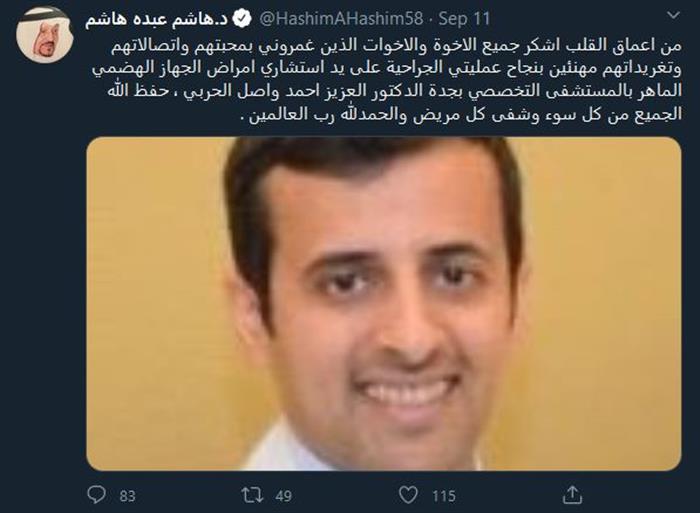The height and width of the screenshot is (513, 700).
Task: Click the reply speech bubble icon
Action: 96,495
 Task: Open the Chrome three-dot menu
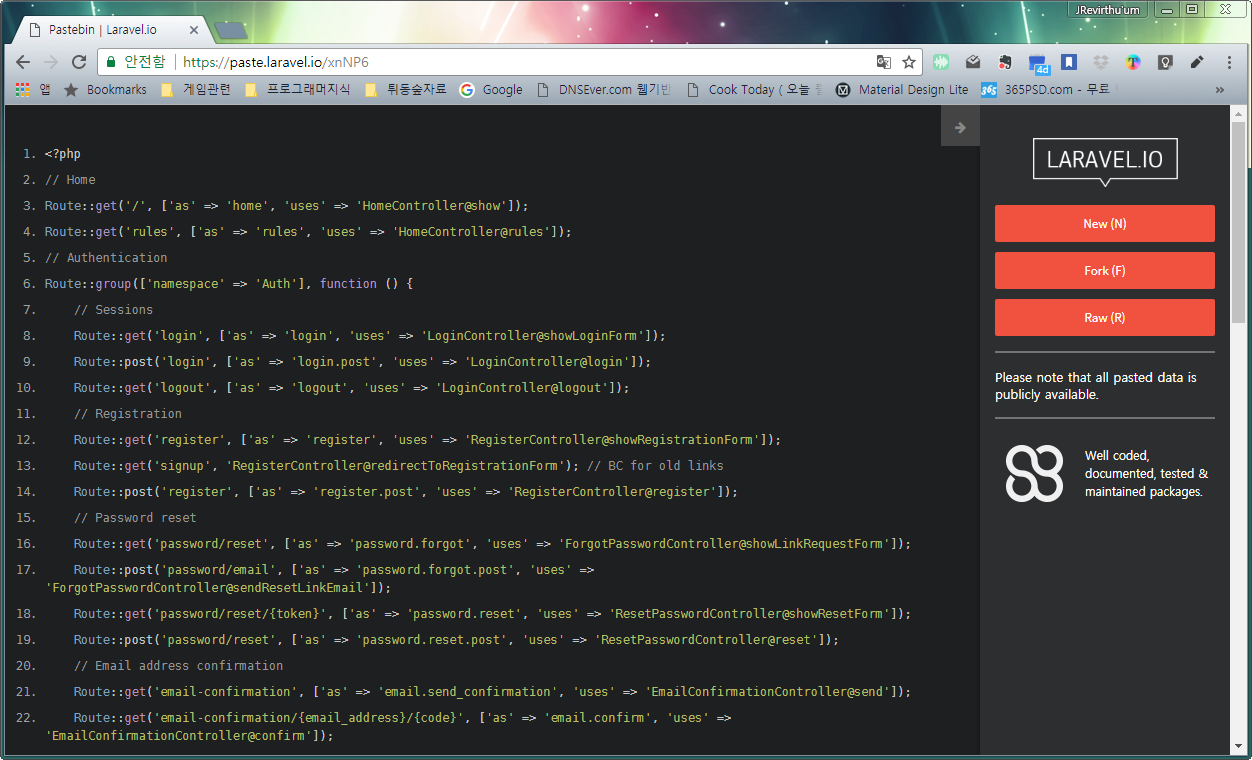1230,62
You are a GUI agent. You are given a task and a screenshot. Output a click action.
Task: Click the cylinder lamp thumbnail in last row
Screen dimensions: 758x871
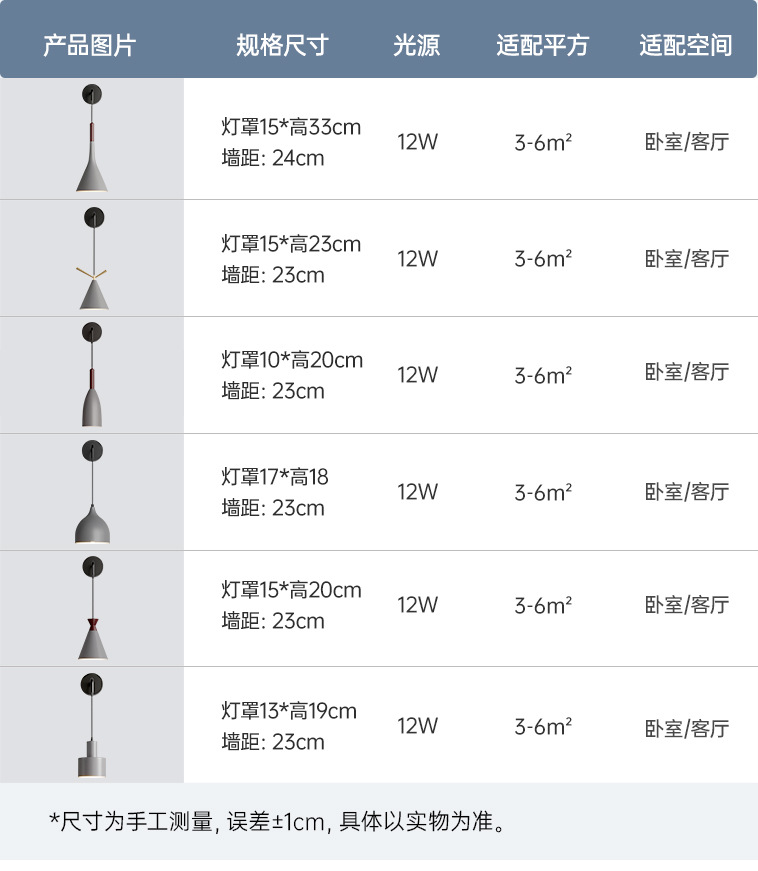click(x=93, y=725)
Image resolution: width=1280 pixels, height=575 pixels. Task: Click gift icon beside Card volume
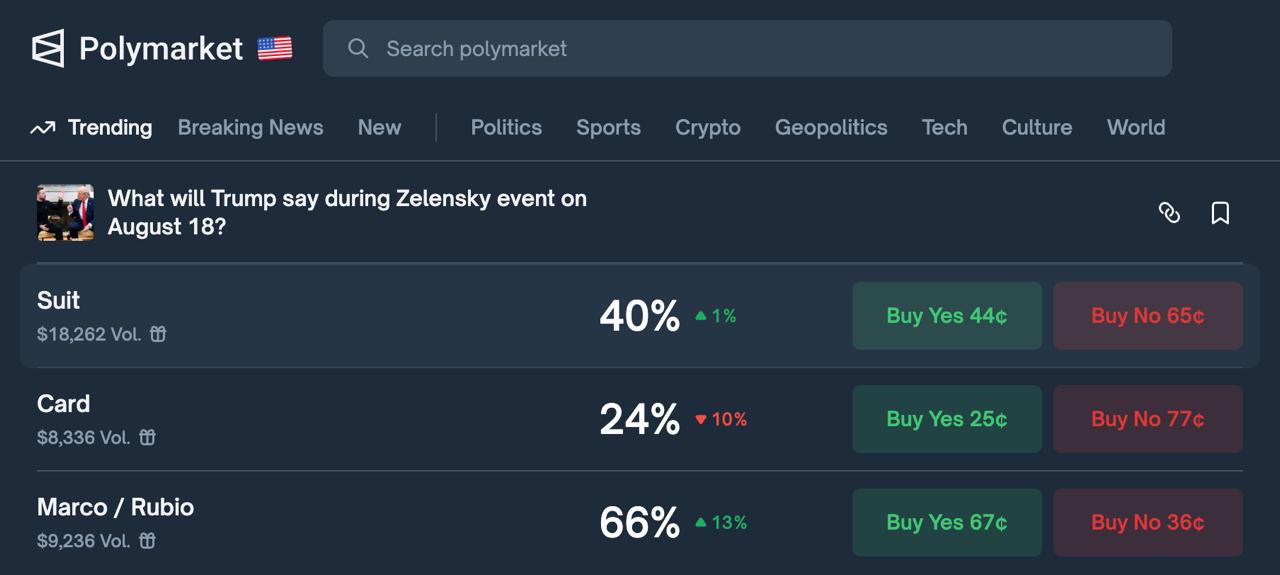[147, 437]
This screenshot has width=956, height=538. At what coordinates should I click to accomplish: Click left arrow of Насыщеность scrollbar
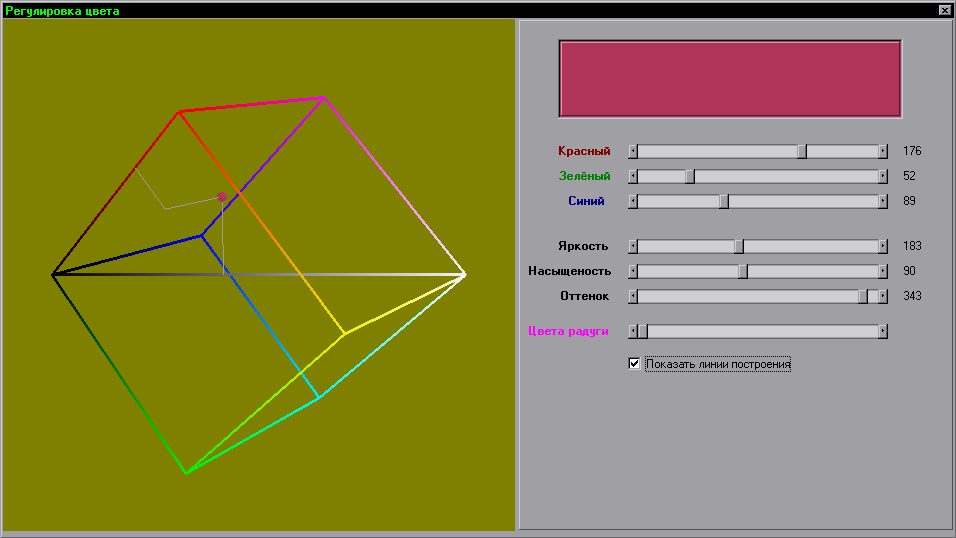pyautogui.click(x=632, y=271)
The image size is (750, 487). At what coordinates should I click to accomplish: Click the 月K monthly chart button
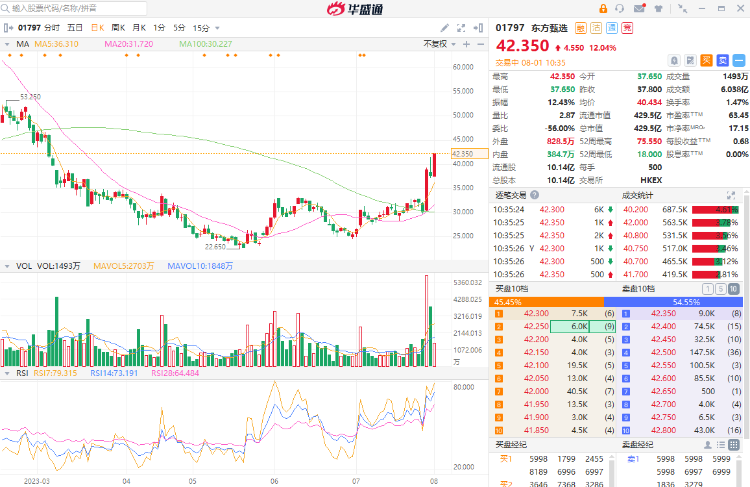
.....
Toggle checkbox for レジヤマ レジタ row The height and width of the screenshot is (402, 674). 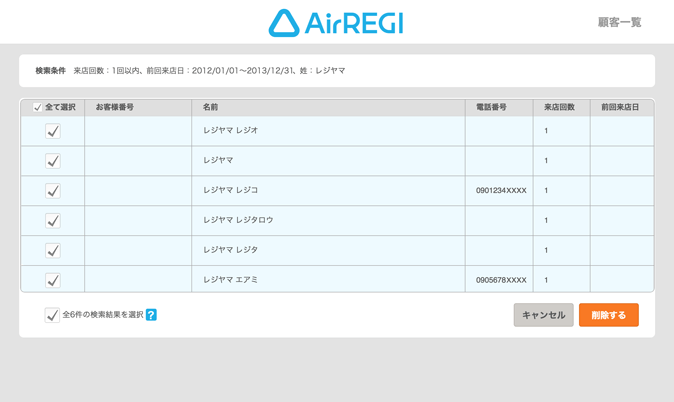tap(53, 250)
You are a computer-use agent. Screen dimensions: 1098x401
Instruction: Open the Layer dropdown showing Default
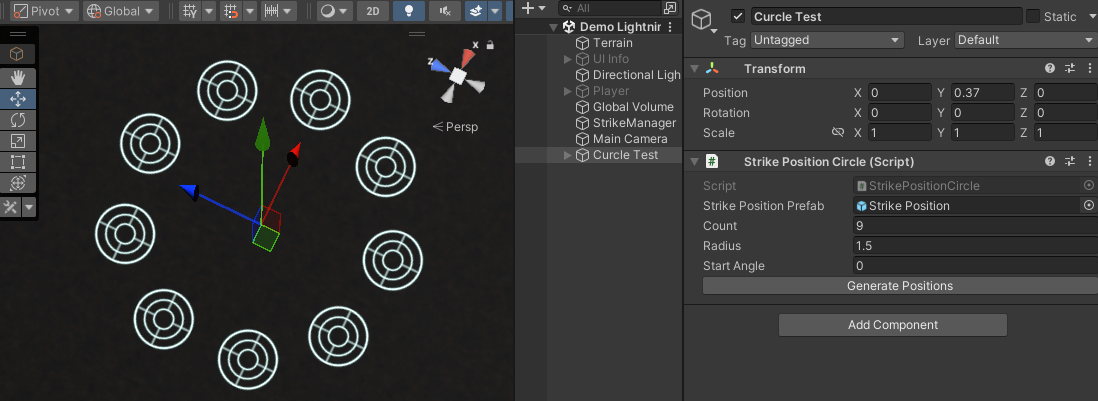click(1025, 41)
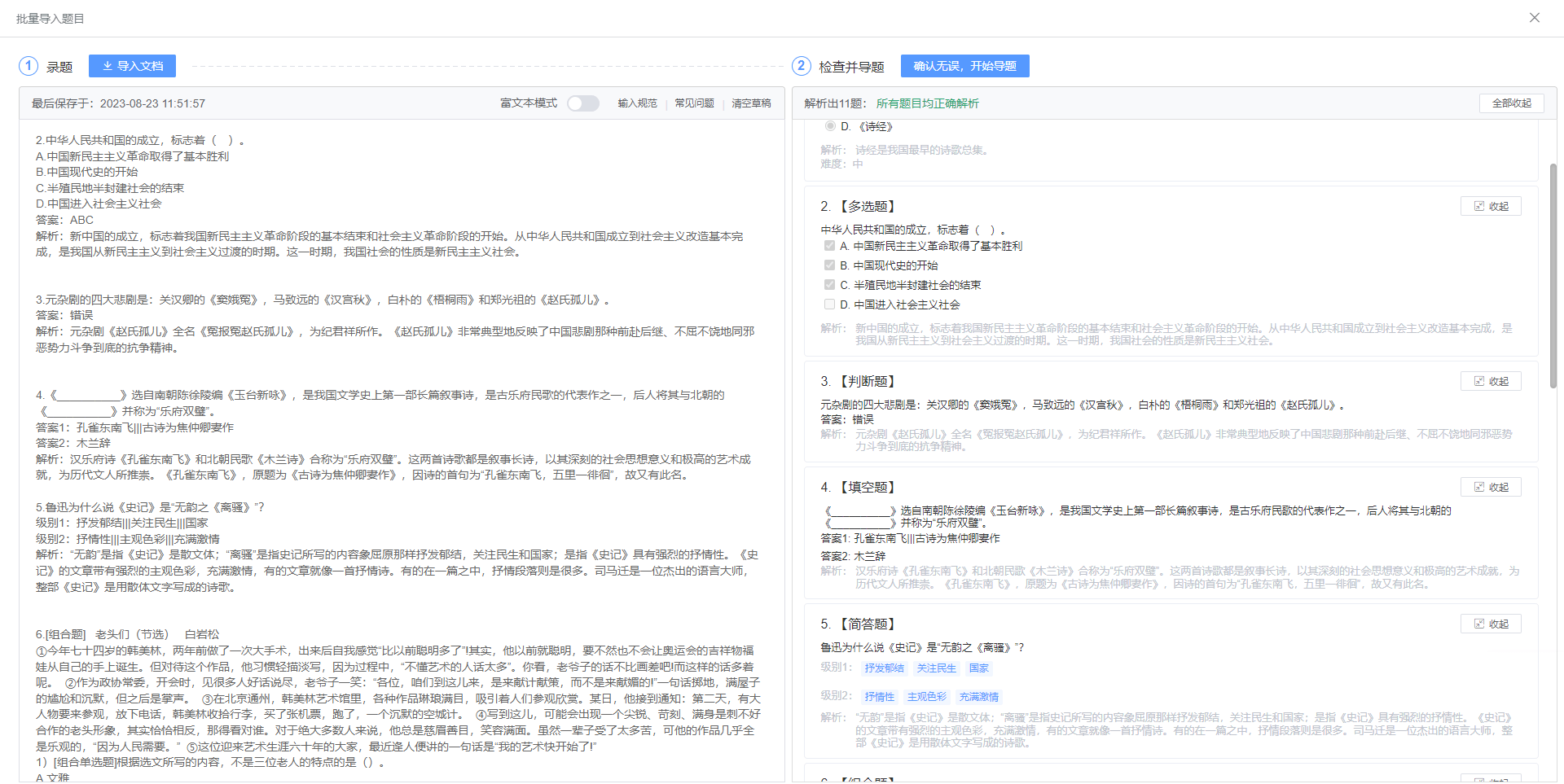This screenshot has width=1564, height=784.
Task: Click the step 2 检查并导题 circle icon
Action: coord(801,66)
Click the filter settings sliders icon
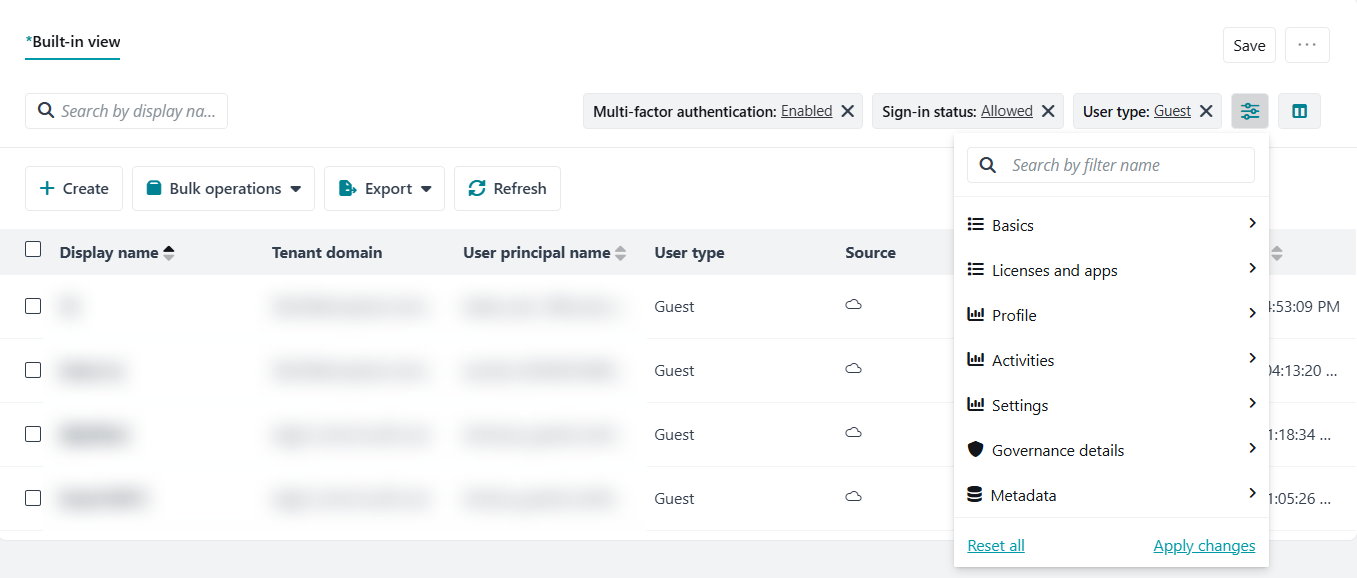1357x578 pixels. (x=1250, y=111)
.....
Task item → Would you set down only the lines above from the line with "You are a GUI" to the line with "The image size", both included, exactly as they stand and without the pictures?

Task output →
You are a GUI agent. You are given a task and a screenshot. Output a click action.
Task: Click the cylinder lamp thumbnail in last row
Screen dimensions: 758x871
click(x=93, y=725)
Image resolution: width=1280 pixels, height=575 pixels. Task: Click gift icon beside Card volume
[147, 437]
This screenshot has width=956, height=538. At what coordinates should I click to accomplish: Click left arrow of Насыщеность scrollbar
pyautogui.click(x=632, y=271)
The image size is (750, 487). At what coordinates should I click to accomplish: Click the 月K monthly chart button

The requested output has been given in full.